(Dataset entries)
━━━

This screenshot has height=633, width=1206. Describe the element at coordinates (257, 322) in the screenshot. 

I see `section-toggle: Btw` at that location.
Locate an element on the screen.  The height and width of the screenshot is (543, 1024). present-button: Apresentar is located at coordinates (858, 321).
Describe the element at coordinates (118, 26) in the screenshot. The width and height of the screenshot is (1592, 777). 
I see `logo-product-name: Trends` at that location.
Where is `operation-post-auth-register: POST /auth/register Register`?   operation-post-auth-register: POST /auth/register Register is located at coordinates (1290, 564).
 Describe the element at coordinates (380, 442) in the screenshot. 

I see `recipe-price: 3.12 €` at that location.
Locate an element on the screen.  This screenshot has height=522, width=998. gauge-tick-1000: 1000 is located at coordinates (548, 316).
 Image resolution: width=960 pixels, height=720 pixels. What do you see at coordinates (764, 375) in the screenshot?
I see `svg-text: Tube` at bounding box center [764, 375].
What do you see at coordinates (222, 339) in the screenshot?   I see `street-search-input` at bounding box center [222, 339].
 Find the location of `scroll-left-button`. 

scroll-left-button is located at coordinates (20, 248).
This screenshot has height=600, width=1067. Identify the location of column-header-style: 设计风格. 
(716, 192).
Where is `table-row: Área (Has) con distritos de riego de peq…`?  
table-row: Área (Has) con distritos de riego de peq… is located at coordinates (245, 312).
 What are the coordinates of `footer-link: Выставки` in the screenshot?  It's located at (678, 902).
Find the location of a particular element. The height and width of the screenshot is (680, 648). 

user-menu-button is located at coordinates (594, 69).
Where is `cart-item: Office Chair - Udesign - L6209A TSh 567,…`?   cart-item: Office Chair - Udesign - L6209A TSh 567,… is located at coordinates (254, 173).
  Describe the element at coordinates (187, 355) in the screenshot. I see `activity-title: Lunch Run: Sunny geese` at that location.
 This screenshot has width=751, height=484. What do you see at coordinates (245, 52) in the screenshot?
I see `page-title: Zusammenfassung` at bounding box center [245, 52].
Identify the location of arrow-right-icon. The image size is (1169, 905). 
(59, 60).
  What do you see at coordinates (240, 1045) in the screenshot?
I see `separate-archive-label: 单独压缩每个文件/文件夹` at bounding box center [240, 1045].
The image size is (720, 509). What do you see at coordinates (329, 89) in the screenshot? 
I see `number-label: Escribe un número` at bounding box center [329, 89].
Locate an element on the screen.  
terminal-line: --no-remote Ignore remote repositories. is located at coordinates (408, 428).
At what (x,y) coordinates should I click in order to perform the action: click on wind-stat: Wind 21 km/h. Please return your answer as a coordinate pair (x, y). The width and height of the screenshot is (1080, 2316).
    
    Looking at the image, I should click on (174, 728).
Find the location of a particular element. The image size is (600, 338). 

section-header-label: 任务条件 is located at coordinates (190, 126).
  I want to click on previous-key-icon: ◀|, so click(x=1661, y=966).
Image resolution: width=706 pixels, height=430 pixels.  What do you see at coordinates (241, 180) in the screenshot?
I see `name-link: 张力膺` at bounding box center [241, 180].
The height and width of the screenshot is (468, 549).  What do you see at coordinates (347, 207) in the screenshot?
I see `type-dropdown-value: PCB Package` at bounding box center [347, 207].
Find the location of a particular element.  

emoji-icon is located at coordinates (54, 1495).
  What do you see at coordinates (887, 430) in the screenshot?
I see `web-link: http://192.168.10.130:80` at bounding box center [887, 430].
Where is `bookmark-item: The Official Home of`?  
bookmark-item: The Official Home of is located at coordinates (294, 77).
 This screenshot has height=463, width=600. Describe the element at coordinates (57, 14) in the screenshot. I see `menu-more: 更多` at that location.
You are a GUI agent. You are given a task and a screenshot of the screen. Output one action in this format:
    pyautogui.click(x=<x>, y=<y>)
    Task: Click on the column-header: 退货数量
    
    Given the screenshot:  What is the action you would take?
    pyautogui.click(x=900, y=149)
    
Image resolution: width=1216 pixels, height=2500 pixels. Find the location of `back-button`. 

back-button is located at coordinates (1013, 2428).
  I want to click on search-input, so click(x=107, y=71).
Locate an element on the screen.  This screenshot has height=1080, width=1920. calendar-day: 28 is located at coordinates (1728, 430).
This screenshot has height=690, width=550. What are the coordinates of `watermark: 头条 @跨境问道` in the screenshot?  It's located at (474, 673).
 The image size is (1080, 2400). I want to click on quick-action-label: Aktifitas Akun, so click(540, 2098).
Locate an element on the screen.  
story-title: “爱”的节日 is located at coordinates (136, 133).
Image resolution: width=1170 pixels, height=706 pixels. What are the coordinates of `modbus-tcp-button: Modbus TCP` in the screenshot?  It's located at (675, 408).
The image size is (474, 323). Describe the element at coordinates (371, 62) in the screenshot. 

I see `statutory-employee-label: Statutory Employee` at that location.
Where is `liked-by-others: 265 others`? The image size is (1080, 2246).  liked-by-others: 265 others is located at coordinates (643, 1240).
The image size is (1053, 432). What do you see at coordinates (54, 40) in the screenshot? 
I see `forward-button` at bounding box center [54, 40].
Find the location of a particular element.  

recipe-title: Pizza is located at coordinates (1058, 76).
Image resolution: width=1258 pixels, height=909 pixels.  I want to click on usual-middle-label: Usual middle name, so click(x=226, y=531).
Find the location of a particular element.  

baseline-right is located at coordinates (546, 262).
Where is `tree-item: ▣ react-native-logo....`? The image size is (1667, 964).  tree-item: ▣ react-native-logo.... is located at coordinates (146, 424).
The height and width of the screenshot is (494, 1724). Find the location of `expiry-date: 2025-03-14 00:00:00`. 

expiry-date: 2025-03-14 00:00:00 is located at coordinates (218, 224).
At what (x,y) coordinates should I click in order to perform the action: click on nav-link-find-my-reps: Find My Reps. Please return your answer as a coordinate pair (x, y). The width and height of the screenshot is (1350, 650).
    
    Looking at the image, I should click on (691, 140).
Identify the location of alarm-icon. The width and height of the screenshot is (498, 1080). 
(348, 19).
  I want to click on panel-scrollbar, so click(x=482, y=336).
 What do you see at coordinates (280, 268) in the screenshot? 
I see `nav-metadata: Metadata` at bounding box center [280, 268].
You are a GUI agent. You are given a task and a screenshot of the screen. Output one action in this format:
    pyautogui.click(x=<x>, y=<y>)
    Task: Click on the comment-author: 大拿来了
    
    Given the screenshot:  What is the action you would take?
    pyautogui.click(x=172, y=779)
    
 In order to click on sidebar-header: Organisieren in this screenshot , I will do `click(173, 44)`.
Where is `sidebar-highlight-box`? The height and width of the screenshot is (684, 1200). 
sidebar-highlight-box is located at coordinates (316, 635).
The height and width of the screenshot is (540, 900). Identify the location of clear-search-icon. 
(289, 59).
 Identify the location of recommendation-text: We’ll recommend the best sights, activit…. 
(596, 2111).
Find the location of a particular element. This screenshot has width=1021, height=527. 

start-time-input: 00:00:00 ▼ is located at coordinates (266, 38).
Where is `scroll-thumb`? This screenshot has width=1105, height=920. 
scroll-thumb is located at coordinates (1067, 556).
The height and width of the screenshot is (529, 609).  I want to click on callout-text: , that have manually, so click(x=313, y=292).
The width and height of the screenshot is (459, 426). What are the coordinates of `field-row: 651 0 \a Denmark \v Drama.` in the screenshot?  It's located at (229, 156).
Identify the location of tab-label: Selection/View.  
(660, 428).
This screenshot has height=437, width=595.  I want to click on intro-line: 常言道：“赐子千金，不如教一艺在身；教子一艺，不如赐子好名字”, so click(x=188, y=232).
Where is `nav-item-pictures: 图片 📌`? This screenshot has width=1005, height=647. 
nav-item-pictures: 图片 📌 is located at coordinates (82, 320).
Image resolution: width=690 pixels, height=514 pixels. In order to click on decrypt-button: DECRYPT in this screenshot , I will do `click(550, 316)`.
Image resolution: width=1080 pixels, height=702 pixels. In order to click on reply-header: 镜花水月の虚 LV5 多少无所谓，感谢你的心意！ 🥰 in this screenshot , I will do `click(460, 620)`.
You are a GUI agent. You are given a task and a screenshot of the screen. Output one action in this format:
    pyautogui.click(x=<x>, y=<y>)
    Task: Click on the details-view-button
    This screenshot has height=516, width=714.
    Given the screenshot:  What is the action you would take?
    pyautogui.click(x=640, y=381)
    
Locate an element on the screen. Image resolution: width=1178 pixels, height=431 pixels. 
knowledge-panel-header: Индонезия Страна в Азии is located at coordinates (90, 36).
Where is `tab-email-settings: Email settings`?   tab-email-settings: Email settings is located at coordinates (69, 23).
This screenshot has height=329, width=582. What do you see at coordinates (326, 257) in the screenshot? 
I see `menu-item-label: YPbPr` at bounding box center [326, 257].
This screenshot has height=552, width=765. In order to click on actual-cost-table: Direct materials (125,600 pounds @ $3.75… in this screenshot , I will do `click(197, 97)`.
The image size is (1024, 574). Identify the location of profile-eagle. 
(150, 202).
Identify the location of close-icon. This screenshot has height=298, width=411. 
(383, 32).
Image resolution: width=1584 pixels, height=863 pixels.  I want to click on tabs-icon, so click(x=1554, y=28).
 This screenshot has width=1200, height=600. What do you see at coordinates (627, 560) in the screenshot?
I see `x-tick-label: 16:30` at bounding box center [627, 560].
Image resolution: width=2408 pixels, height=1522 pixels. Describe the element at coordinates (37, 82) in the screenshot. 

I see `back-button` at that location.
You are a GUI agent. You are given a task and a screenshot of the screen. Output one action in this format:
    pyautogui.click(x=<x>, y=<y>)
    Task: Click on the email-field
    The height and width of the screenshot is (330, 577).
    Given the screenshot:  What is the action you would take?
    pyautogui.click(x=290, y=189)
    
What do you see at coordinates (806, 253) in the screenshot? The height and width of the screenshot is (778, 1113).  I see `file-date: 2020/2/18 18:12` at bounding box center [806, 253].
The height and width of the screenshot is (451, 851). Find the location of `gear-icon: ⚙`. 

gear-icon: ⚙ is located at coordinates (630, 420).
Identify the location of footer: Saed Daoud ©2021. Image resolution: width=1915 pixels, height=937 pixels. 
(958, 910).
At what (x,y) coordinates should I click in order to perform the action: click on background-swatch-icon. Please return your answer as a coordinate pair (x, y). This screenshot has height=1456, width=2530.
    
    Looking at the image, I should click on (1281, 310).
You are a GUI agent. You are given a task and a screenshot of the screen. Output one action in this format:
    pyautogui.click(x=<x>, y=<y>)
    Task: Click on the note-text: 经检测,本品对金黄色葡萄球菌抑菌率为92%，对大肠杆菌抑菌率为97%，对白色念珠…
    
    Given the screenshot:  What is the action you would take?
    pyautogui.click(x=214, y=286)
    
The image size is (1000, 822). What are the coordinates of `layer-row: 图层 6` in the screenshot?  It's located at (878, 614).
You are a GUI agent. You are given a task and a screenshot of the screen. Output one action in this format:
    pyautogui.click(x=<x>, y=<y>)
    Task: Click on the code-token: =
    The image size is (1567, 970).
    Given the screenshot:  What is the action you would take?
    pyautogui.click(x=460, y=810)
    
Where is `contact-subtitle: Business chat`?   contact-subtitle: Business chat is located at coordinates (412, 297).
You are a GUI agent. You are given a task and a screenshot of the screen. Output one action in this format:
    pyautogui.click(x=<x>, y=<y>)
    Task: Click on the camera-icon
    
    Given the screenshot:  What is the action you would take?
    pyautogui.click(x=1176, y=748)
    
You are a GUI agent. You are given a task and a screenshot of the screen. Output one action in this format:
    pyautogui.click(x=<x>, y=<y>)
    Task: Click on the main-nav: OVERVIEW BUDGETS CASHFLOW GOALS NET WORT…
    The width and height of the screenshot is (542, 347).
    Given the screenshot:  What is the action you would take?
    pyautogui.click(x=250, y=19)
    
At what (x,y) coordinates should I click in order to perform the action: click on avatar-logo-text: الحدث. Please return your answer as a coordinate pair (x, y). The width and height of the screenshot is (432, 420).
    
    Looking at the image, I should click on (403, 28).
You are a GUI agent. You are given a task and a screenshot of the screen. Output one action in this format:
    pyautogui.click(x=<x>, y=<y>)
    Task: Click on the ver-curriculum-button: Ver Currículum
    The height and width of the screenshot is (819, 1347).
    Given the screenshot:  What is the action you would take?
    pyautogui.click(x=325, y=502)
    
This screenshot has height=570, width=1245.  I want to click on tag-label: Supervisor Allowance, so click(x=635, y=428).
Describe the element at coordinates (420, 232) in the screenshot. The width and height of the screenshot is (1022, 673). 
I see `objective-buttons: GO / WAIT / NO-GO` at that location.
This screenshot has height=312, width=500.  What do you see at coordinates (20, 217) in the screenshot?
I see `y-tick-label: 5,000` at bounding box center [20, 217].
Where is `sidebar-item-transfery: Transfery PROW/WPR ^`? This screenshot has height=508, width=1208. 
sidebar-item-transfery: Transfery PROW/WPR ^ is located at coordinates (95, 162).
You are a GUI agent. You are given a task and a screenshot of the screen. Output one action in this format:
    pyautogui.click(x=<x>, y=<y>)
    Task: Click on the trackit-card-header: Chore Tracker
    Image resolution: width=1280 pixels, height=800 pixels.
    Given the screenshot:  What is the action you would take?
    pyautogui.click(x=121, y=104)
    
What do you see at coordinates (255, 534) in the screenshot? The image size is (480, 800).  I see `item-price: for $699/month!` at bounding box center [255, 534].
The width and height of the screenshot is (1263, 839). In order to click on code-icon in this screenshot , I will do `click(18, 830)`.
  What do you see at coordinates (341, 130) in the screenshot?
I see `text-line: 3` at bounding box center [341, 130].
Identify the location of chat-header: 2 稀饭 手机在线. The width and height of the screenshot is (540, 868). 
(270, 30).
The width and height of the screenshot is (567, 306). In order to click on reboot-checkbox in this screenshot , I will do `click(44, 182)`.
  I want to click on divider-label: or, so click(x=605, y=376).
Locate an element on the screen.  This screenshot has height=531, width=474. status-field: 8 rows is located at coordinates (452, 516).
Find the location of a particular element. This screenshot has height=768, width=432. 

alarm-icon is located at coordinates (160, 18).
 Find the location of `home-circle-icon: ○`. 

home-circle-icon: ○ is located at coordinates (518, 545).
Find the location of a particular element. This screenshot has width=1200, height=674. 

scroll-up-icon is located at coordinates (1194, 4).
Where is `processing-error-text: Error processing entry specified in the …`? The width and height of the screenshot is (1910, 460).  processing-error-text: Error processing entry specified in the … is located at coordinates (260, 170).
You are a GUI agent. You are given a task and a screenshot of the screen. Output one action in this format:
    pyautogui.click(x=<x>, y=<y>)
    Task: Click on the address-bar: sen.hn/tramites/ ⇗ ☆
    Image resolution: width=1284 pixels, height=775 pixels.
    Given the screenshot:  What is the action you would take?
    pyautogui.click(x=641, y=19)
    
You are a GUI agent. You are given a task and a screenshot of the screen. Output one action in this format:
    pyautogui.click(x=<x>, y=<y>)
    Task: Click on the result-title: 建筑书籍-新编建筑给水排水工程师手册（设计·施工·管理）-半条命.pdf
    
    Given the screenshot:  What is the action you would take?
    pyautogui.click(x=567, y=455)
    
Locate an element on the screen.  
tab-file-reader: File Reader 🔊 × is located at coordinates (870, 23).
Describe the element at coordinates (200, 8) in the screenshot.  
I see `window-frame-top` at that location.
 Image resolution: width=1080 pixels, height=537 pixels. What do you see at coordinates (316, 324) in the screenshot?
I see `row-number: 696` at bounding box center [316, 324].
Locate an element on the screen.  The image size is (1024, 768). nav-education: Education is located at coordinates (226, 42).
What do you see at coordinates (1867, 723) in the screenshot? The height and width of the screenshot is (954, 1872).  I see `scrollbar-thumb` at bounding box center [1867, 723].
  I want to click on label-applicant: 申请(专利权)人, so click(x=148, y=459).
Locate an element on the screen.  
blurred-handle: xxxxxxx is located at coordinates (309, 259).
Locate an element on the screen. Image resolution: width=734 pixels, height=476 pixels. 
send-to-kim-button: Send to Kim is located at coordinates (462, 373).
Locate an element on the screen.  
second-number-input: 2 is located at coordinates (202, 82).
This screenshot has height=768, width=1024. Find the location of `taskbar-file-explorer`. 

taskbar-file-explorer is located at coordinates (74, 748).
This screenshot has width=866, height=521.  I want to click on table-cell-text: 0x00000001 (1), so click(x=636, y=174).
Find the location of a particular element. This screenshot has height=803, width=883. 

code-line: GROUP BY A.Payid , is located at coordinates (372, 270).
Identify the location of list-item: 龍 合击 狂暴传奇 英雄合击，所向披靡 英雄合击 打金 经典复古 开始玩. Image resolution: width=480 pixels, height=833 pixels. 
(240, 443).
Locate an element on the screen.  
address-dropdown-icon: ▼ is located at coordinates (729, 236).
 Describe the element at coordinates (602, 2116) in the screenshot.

━━━

## What is expected
Reproduce everything from the start of the records down to the line containing "user-menu-button is located", inclusive, with no changes.

## Response area
This screenshot has height=633, width=1206. Describe the element at coordinates (257, 322) in the screenshot. 

I see `section-toggle: Btw` at that location.
Locate an element on the screen.  The height and width of the screenshot is (543, 1024). present-button: Apresentar is located at coordinates (858, 321).
Describe the element at coordinates (118, 26) in the screenshot. The width and height of the screenshot is (1592, 777). 
I see `logo-product-name: Trends` at that location.
Where is `operation-post-auth-register: POST /auth/register Register`?   operation-post-auth-register: POST /auth/register Register is located at coordinates (1290, 564).
 Describe the element at coordinates (380, 442) in the screenshot. 

I see `recipe-price: 3.12 €` at that location.
Locate an element on the screen.  This screenshot has height=522, width=998. gauge-tick-1000: 1000 is located at coordinates (548, 316).
 Image resolution: width=960 pixels, height=720 pixels. What do you see at coordinates (764, 375) in the screenshot?
I see `svg-text: Tube` at bounding box center [764, 375].
What do you see at coordinates (222, 339) in the screenshot?   I see `street-search-input` at bounding box center [222, 339].
 Find the location of `scroll-left-button`. 

scroll-left-button is located at coordinates (20, 248).
This screenshot has height=600, width=1067. Identify the location of column-header-style: 设计风格. 
(716, 192).
Where is `table-row: Área (Has) con distritos de riego de peq…`?  
table-row: Área (Has) con distritos de riego de peq… is located at coordinates (245, 312).
 What are the coordinates of `footer-link: Выставки` in the screenshot?  It's located at (678, 902).
Find the location of a particular element. The height and width of the screenshot is (680, 648). 

user-menu-button is located at coordinates (594, 69).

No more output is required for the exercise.